Task to complete:
Retype all entries exactly as they stand, excluding pictures.

Data Block Start

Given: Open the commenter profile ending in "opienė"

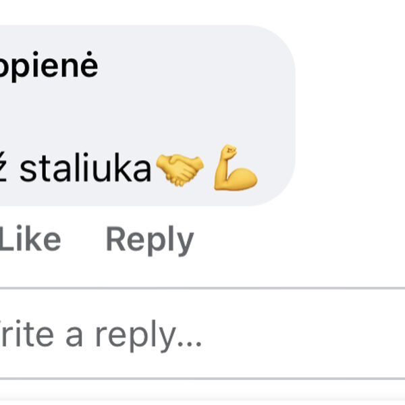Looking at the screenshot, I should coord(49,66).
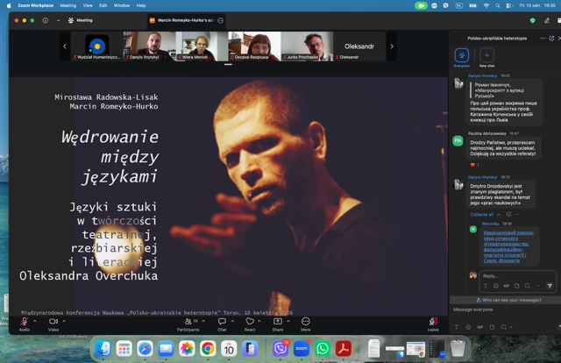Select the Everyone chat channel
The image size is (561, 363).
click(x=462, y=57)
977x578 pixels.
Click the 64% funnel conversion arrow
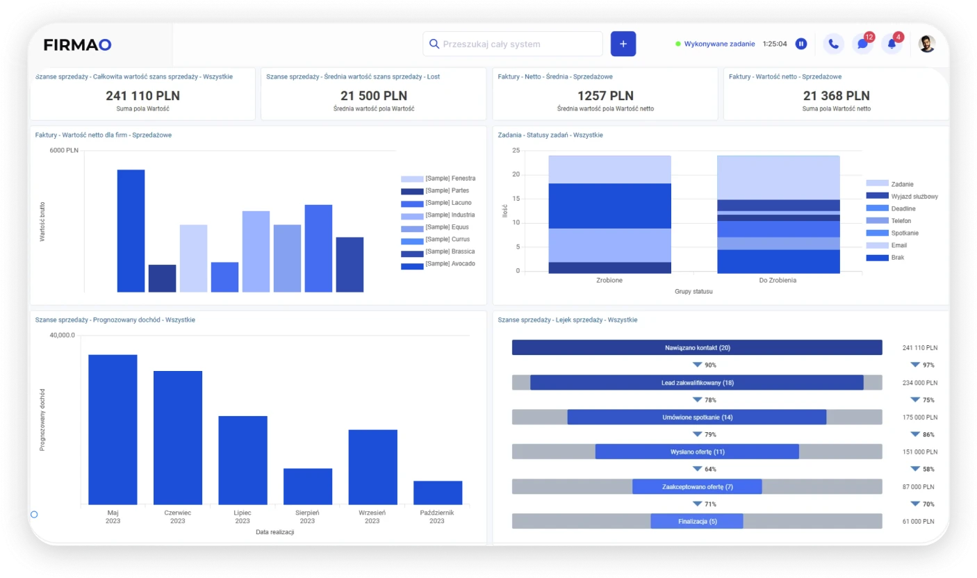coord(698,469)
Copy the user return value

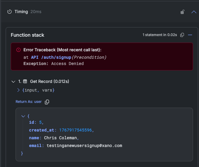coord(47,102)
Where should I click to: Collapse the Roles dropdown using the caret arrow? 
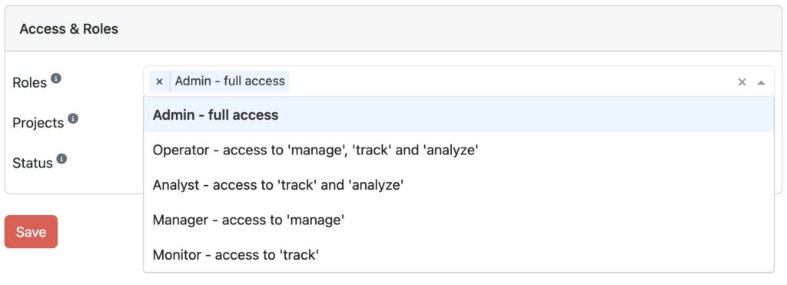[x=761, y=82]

Data Block End

Worked solution:
Given: Open the commenter profile ending in "opienė"

Looking at the screenshot, I should coord(49,66).
Select the Everyone chat channel
The image size is (561, 363).
click(x=462, y=57)
977x578 pixels.
Click the 64% funnel conversion arrow
coord(698,469)
Copy the user return value

coord(47,102)
Where should I click to: Collapse the Roles dropdown using the caret arrow? 
[x=761, y=82]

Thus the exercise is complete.